• _Work instruction_
The result should be every line of the listing that contains "computer".
╭─ Record set
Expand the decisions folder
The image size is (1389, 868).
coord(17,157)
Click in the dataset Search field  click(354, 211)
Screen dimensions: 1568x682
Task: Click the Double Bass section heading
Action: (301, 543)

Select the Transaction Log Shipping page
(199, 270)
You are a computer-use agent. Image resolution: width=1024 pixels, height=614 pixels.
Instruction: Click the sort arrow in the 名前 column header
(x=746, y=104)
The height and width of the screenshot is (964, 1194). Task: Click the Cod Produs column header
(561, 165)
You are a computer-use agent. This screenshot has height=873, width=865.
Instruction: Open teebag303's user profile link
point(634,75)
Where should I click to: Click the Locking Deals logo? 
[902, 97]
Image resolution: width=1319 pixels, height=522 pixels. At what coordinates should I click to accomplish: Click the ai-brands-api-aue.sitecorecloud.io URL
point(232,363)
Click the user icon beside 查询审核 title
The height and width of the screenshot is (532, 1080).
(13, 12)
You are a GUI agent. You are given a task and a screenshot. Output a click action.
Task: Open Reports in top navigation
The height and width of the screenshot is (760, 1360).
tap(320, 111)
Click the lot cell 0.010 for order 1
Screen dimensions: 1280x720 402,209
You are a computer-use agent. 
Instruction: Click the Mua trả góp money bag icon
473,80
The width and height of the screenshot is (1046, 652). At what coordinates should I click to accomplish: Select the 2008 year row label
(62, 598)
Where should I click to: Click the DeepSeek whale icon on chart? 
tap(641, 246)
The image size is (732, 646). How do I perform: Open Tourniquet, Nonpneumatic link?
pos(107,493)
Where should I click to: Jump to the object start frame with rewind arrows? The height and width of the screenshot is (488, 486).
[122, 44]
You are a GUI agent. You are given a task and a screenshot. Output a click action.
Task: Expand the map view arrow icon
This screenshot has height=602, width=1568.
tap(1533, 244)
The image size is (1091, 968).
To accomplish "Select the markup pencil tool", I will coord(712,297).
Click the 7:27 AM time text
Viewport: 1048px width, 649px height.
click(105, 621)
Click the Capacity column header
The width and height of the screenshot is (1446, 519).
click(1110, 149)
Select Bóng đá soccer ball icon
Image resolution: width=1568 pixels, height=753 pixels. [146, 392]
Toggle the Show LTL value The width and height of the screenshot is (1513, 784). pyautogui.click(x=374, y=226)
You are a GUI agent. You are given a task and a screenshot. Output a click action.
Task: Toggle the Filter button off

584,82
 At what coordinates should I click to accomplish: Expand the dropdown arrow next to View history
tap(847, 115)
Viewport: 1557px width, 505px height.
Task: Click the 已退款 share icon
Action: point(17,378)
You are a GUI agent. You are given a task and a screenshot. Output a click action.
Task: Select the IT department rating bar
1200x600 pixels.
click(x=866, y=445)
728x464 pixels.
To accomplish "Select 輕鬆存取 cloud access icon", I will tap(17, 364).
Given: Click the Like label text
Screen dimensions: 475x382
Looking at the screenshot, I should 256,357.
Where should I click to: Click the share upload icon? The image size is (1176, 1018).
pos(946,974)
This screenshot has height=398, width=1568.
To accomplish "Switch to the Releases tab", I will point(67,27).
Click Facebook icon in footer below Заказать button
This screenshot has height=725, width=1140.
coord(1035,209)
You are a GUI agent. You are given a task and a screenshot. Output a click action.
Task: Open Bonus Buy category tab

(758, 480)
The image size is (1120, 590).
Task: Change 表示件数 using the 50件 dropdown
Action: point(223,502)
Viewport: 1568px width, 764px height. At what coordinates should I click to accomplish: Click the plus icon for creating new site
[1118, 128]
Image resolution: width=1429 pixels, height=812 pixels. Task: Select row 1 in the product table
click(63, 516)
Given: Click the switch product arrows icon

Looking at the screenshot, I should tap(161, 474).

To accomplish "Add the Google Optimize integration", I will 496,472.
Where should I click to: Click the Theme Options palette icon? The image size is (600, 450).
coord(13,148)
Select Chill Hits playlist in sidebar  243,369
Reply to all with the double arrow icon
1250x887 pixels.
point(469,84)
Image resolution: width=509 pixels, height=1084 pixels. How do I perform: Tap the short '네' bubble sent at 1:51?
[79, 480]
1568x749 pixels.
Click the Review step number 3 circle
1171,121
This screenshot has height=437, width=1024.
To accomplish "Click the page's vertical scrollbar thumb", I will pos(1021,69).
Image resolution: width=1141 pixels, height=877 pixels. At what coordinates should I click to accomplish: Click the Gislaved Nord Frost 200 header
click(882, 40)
╰─
• _Your solution_
You are a computer-use agent. Image resolution: width=1024 pixels, height=614 pixels.
You are a computer-use agent. This screenshot has height=873, width=865.
You are a computer-use agent. 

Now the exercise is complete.